_Written exercise_.
Find every line of the listing that contains the string "Viewport" and copy each one. Case matters.

_Click-target data_.
_____

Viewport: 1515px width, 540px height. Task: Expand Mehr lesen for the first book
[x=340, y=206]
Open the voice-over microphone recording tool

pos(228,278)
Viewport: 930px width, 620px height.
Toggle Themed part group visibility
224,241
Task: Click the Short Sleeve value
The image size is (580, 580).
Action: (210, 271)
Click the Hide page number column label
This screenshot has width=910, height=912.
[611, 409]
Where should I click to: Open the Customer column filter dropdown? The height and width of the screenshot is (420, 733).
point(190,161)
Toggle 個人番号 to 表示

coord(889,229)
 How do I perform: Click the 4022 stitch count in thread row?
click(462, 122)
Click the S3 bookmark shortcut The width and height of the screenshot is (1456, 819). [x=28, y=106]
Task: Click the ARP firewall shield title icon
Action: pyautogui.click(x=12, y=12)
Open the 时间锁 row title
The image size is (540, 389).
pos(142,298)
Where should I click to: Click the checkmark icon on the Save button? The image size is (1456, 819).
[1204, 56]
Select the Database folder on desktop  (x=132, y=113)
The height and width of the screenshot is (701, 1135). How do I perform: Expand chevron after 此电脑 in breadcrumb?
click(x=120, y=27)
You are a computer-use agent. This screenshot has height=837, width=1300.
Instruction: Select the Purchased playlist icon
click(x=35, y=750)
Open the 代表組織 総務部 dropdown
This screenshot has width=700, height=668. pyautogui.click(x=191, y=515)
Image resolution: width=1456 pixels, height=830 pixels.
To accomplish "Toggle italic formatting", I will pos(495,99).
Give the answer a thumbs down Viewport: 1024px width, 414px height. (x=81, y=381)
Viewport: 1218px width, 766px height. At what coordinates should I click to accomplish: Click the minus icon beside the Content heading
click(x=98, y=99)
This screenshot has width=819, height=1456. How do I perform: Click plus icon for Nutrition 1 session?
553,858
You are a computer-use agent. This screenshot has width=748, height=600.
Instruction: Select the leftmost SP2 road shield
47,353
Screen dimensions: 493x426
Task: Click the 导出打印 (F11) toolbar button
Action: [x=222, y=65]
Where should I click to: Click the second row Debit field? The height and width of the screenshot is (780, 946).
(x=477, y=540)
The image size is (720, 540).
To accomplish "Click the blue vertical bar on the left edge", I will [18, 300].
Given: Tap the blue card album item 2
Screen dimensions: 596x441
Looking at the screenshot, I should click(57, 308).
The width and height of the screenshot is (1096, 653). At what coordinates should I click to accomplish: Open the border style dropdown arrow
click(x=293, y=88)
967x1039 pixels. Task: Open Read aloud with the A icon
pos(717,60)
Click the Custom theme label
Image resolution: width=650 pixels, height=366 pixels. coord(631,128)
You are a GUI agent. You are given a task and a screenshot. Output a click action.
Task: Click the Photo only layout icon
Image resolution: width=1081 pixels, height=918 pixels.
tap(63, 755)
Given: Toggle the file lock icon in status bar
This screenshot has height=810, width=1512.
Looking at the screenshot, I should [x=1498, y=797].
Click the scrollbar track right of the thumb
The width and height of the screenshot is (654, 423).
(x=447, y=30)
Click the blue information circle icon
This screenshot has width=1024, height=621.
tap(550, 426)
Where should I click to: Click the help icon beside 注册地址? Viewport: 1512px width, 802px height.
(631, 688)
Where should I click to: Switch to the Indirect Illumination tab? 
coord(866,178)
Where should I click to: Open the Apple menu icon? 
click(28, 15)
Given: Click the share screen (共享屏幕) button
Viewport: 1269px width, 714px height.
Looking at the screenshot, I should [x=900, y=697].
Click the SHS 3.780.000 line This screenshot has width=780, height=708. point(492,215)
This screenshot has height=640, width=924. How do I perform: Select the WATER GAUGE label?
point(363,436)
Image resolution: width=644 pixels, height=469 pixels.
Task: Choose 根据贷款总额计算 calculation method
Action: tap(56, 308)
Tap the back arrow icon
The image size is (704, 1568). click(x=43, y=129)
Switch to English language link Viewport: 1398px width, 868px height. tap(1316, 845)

_____

_Final result_.
Viewport: 1515px width, 540px height. Task: Expand Mehr lesen for the first book
Viewport: 930px width, 620px height.
Give the answer a thumbs down Viewport: 1024px width, 414px height. (x=81, y=381)
Viewport: 1218px width, 766px height. At what coordinates should I click to accomplish: Click the minus icon beside the Content heading
Where should I click to: Click the help icon beside 注册地址? Viewport: 1512px width, 802px height.
Viewport: 1269px width, 714px height.
Switch to English language link Viewport: 1398px width, 868px height. tap(1316, 845)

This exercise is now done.